Symmetry finds Canadian prog maestros Saga go acoustic on their own back catalogue

Saga: Symmetry
(Image: © EarMusic)

The delicate density of Saga’s better material doesn’t automatically lend itself to an acoustic shakedown, but 43 years after their self-titled debut the band are still discreetly pushing boundaries. 

Rather than simply strip some of their extensive catalogue (and three new instrumental fillers that needn’t detain us) down to the absolute basics, they’ve embarked on a more considered programme of reinterpretation and rebuilding, with the assistance of a string section.

Thus, Pitchman swaps its guitar squall section for cascading Morning Has Broken-style piano, a fierce cello interlude and subtle harmony vocals. Similarly, Tired World keeps its piano introduction and recurring earworm melody, but where there was once a simple but extended guitar riff there’s now a whole new level of dramatic tension. 

Like everything on Symmetry, it’s the same but different. What in lesser, less-thoughtful hands could have been an anaemic re-treading is now – acoustic or not – more intriguingly complex.

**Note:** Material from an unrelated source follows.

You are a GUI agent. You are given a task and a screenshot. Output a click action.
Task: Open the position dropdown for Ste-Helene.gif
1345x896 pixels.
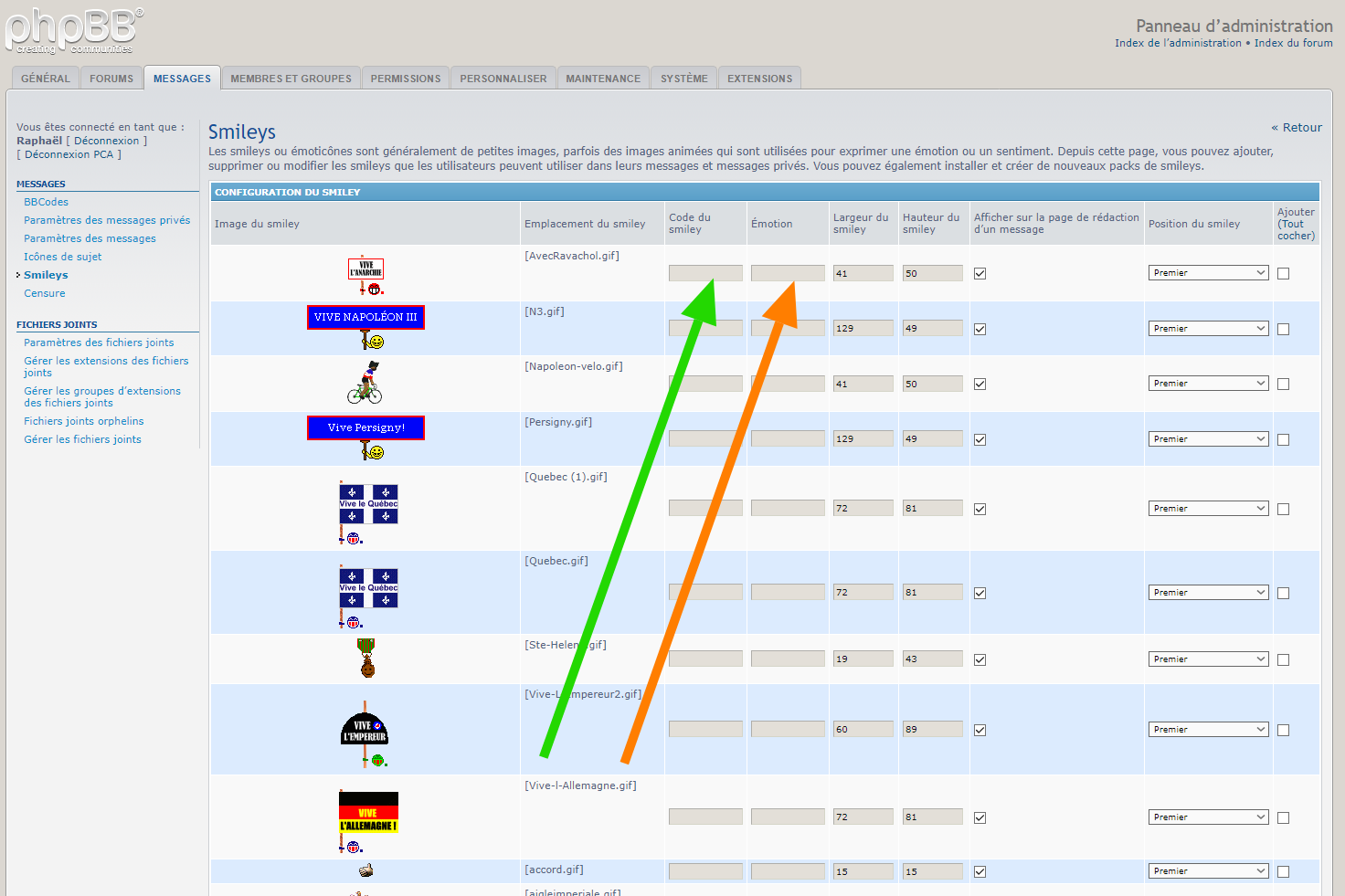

As well as Classic Rock, John Aizlewood currently writes for The Times, The Radio Times, The Sunday Times, The i Newspaper, The Daily Telegraph, The Sunday Telegraph and Mojo amongst others.  He’s written four books and appears on television quite often. He once sang with Iron Maiden at a football stadium in Brazil: he wasn’t asked back. He’s still not sure whether Enver Hoxha killed Mehmet Shehu…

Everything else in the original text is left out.